No such thing as overprotection when it comes to your money
Allow me to introduce you to a security solution that synergises well with the aforementioned broker-applied measures. I’m talking about a technology called VPN (Virtual Private Network). You’ve probably already heard something about it, since the term is household these days (no wonder, considering VPN services’ handy functionality).
In its core, this technology consists of two components:
- encryption protocol to secure your data,
- tunneling protocol to ensure its untraceable transfer to the point of destination.
Some more elaborate versions, such as Business VPN by KeepSolid, offer numerous extra features, but those two are defining.
There is a number of benefits for an investor or a trader in the use of VPN services. First of all, it allows you to operate outside of trusted networks, or even when connected to a public WiFi.
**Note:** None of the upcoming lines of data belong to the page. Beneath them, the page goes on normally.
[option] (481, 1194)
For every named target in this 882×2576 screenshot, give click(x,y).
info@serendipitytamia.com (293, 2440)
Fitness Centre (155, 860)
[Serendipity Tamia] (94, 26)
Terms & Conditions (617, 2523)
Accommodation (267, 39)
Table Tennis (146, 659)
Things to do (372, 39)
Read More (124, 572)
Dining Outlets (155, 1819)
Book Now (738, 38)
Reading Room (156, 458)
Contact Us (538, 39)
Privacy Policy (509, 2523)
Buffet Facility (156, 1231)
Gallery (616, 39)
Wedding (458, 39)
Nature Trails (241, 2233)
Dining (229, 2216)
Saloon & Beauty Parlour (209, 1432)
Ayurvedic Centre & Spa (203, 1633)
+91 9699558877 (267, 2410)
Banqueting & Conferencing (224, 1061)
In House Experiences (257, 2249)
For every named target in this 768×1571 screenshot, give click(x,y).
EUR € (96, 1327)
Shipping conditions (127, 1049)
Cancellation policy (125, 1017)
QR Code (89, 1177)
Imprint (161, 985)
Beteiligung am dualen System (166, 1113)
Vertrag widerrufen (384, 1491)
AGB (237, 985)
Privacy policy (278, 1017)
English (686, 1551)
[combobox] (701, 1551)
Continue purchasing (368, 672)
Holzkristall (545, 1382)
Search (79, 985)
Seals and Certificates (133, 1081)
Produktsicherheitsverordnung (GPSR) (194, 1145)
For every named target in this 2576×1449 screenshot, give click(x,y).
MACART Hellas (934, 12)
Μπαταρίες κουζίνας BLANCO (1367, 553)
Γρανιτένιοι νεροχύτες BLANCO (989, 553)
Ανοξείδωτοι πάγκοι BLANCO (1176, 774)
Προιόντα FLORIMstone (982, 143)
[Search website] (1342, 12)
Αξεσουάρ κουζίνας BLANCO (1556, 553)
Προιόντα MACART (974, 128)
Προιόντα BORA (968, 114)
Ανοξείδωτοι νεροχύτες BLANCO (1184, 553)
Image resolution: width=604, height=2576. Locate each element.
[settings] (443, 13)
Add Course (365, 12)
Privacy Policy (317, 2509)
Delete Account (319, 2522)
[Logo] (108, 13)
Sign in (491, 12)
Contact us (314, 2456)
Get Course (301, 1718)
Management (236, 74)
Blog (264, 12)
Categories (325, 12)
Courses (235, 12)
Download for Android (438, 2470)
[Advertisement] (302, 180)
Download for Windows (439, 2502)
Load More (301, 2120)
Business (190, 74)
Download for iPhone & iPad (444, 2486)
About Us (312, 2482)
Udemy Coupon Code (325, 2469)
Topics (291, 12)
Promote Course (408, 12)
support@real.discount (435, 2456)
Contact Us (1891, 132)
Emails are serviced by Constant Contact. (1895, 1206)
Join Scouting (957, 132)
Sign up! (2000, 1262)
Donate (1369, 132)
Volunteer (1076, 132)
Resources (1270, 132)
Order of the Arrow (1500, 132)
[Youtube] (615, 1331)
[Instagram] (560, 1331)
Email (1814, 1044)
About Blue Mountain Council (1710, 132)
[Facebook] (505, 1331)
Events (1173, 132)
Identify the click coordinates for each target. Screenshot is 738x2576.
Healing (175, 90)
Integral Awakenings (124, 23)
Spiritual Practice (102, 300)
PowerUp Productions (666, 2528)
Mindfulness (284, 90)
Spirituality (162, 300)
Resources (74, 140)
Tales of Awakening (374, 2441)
This would normally be a big no-no. Any WiFi owner (or a hacker who breached their way into the network) can easily sniff and intercept your unencrypted traffic, providing them full control over your funds and accounts. Well, with you having a VPN service on board, they will only see some incomprehensible gibberish instead of your data!
The second advantage results from VPN services routing your traffic through an additional node - VPN server - via a protected “tunnel”. As a result, anyone trying to monitor and track your activity will only be able to trace it back to the said server. Which, considering that all decent VPN service providers don’t store logs and host thousands of people using the same server simultaneously, makes this knowledge downright useless for the monitoring parties.
As a bit of a bonus, using a VPN server of your choice basically replaces your real IP with that of a server for any external observer. Which means that if an online service for some reason restricts accessing itself from your location (a common issue for video services), you can simply bypass geo-based block by logging via a foreign VPN server.
- Know and acknowledge the danger.
- Avoid brokers who don’t utilize SSL/TLS.
- Establish a thorough 2-factor authentication on your accounts (NOT the SMS-based).
- Use VPN as the last line of defense and when working in an untrusted environment.